I flicked off the kitchen light, and the room sank into a gentle silence. Ozzy meowed his protest from the hall, but even he seemed to respect the stillness that settled in when I allowed myself to think too much. The truth was, I didn’t know what I wanted anymore. Not really.

I used to imagine my life was mapped out—organized, predictable, safe—but somewhere between learning to repair broken things and loving people who didn’t always stay, I lost the script. Maybe that’s why the idea of Paige, with her sharp tongue and stubborn hope, felt like both a threat and an irresistible temptation.
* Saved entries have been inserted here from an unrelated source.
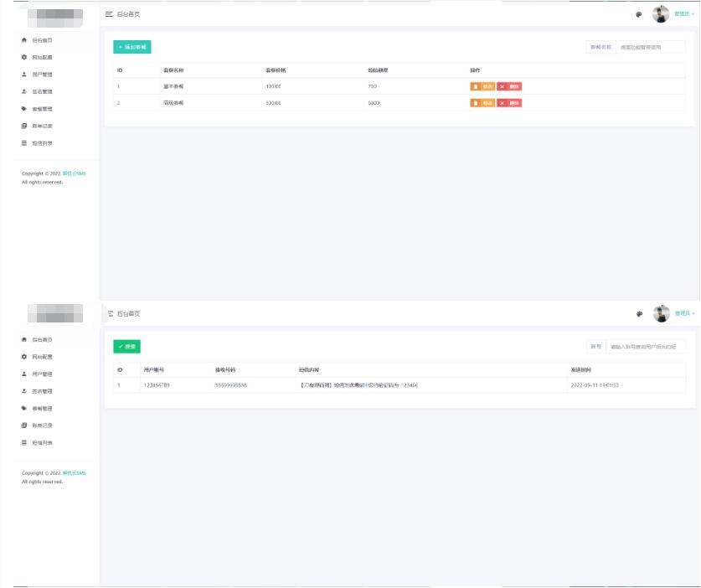Expand 管理员 dropdown on package page
Screen dimensions: 701x588
coord(684,14)

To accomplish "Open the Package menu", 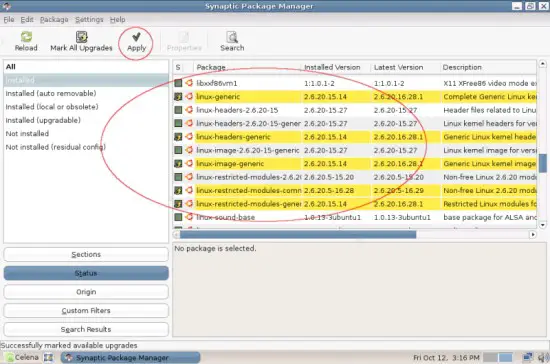I will point(54,20).
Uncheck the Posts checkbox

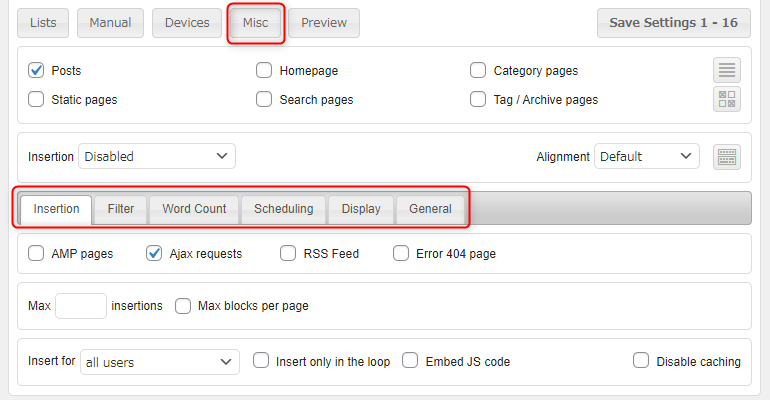(37, 71)
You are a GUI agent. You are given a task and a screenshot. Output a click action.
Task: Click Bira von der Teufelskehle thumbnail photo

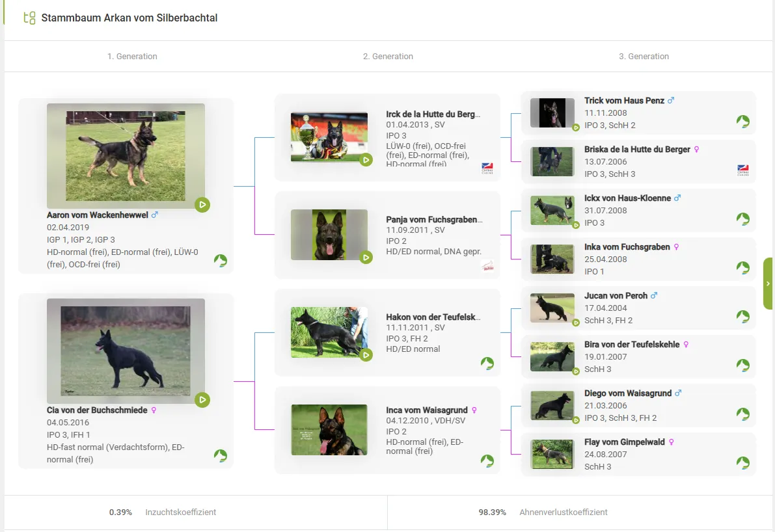552,356
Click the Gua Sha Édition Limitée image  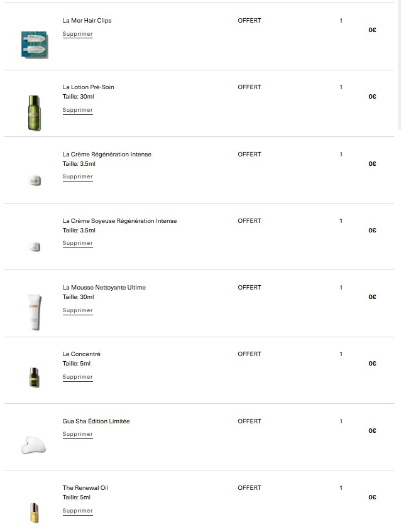pos(34,445)
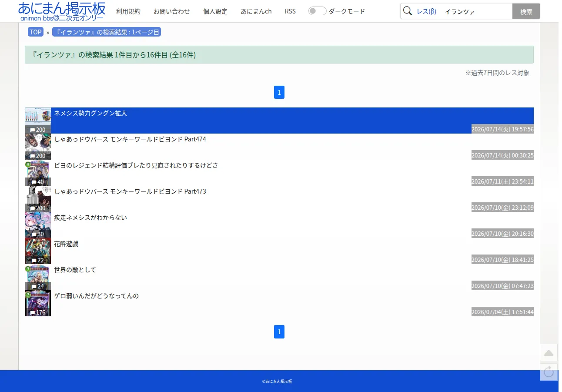Open the レス(β) search type selector

pos(426,11)
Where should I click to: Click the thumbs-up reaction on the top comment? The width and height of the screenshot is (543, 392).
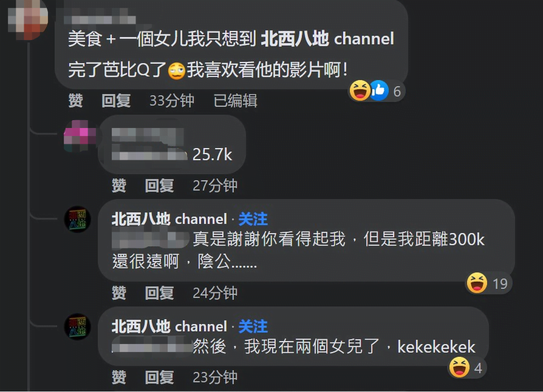click(x=379, y=90)
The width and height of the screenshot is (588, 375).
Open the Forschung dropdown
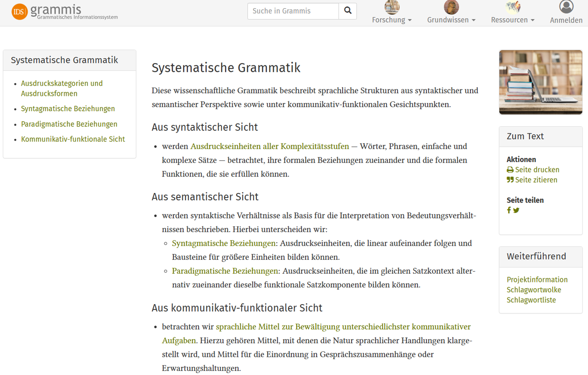[x=392, y=20]
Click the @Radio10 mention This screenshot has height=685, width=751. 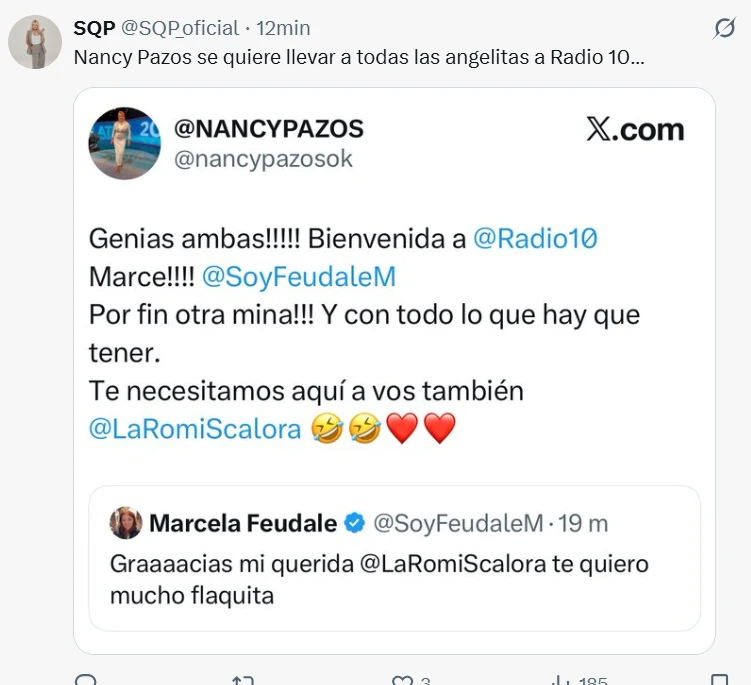pyautogui.click(x=535, y=239)
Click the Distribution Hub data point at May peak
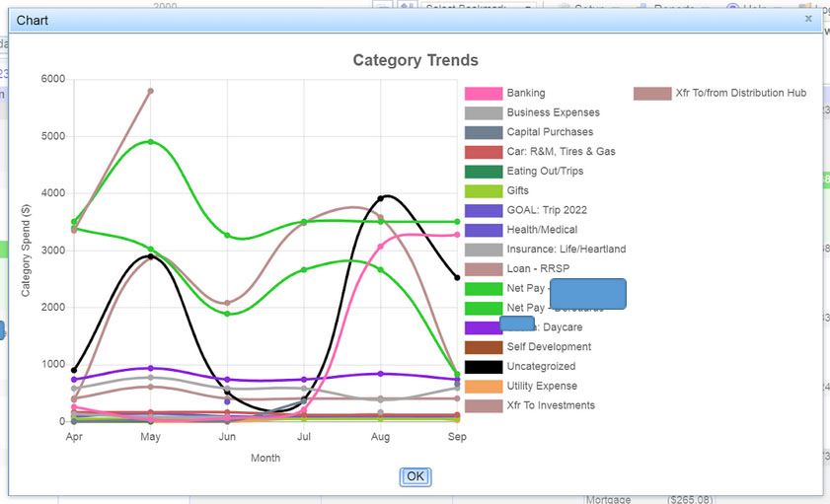 pos(150,91)
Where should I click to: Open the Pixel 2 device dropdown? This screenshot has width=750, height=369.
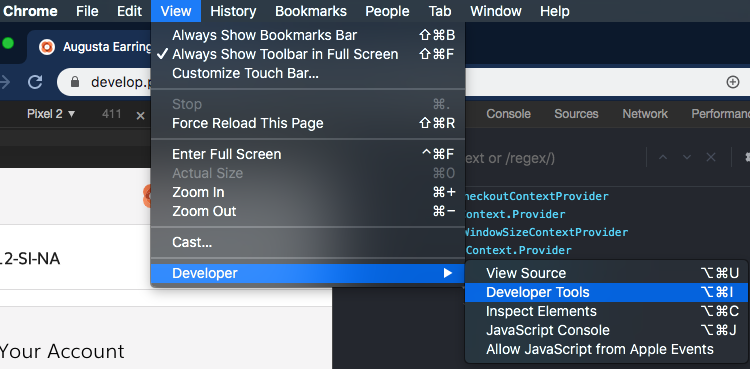pyautogui.click(x=51, y=114)
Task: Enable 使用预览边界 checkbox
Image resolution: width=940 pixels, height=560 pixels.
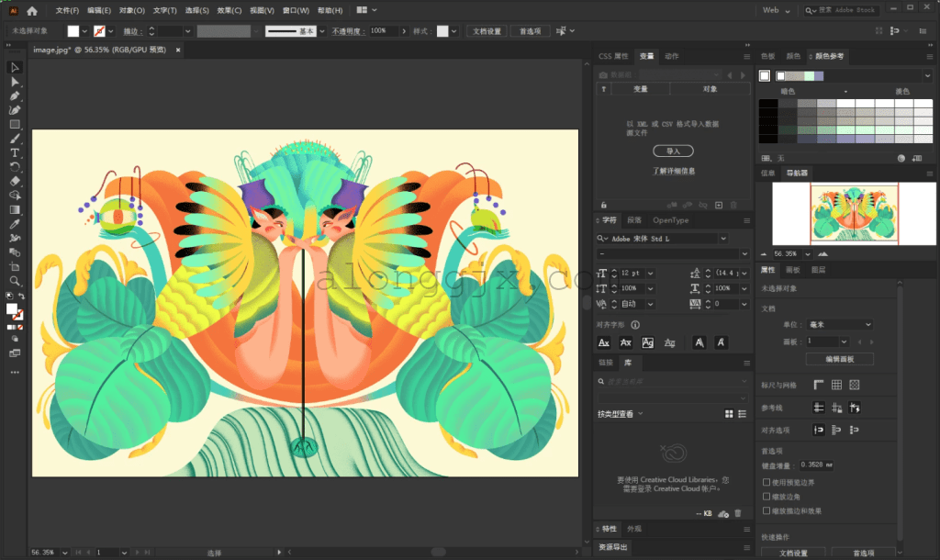Action: [x=767, y=482]
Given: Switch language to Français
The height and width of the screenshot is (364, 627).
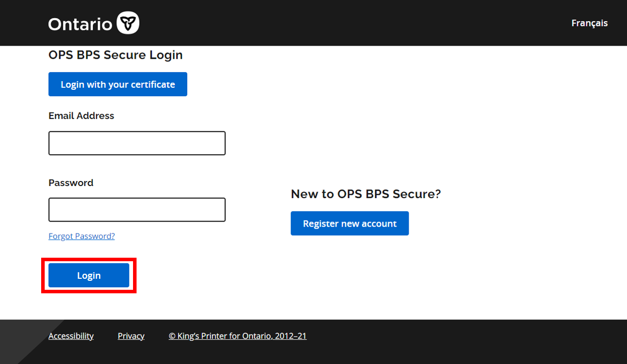Looking at the screenshot, I should click(589, 23).
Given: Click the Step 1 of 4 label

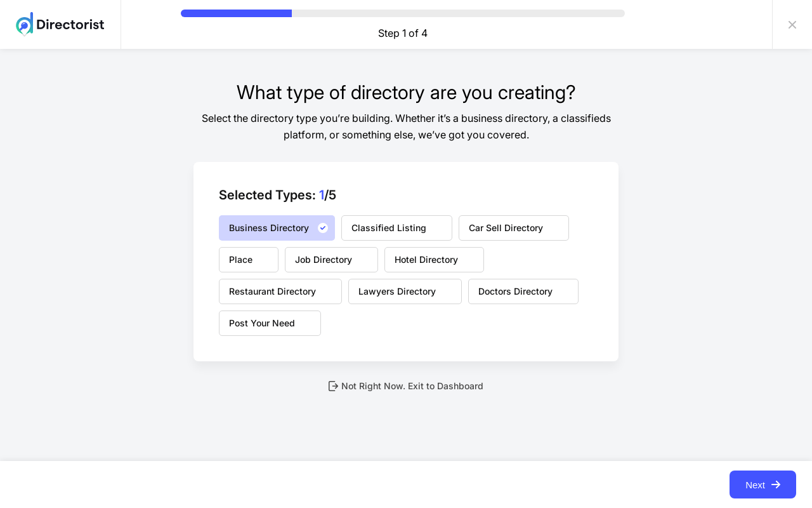Looking at the screenshot, I should (403, 33).
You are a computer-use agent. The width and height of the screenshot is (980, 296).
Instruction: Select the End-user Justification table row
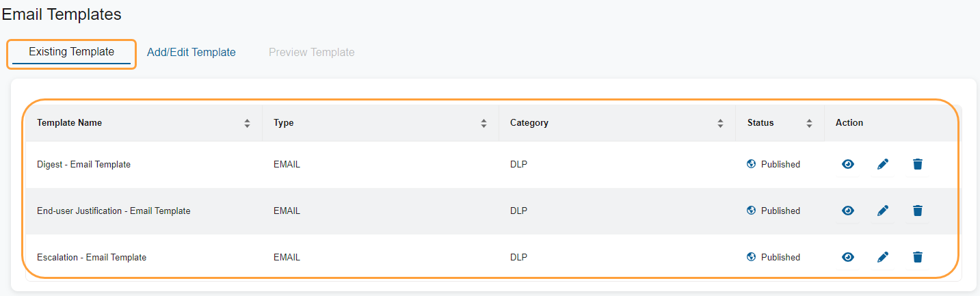(x=383, y=211)
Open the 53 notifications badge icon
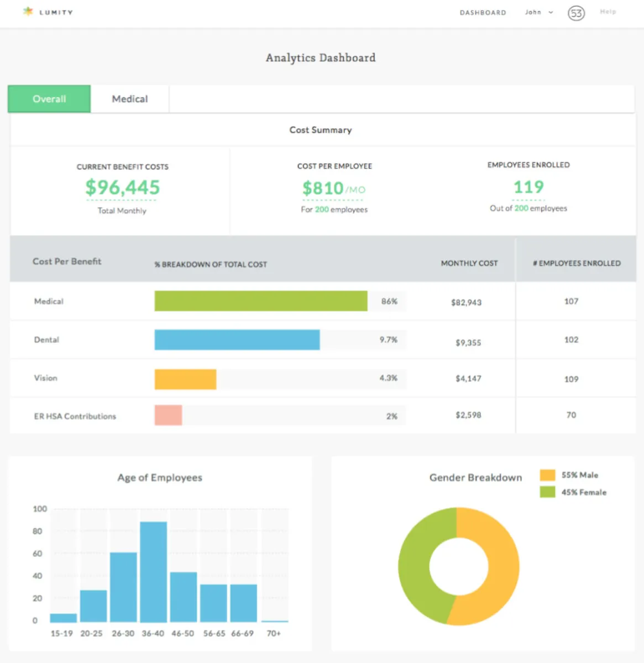Image resolution: width=644 pixels, height=663 pixels. click(x=576, y=13)
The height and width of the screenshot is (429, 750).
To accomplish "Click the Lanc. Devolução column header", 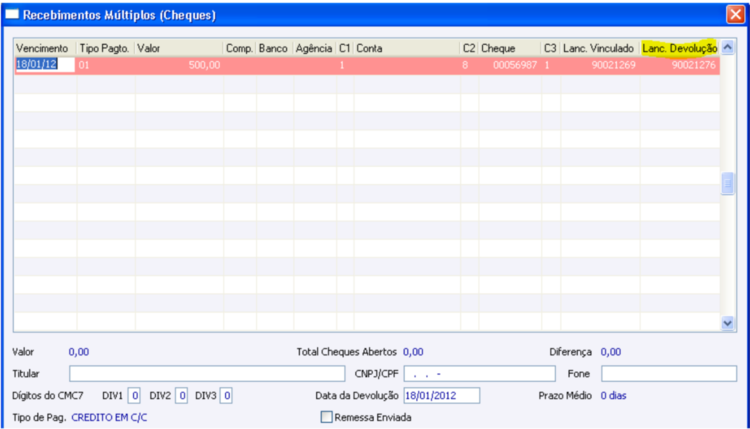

I wandered to the window, absently tracing the pane of glass, listening to the distant sound of the wind outside. The urge to call her, to hear her voice and ask if she was awake too, tugged at me. But I didn’t. I knew better than to turn this restless loneliness I was drowning in into a confession or whatever it was that I was feeling.

Instead, I rinsed out my mug, turned off the faucet, and tried to focus on something else—cars, work, my family, Ozzy.

There was a time when I thought I would marry someone soft. Someone gentle who wanted a white picket fence and Sunday dinners. Someone who would bake cookies and hum while we folded the laundry together, someone who reminded me of my mom and the way my family had been before she died. I’d dated a few, well, more than a few women like that over the years. But none of them had ever made me feel like Paige did when she cursed out her appliances.

She’d been on my mind more and more since her divorce. It was confusing. No, it was maddening. No, she needed help, and her asshole husband was out of the picture, so I stepped up. She was my friend. The best friend I’d ever had, and I was not about to screw it up by confusing my care for her with feelings that were most likely based on the fact that I hadn’t had a date in over a year.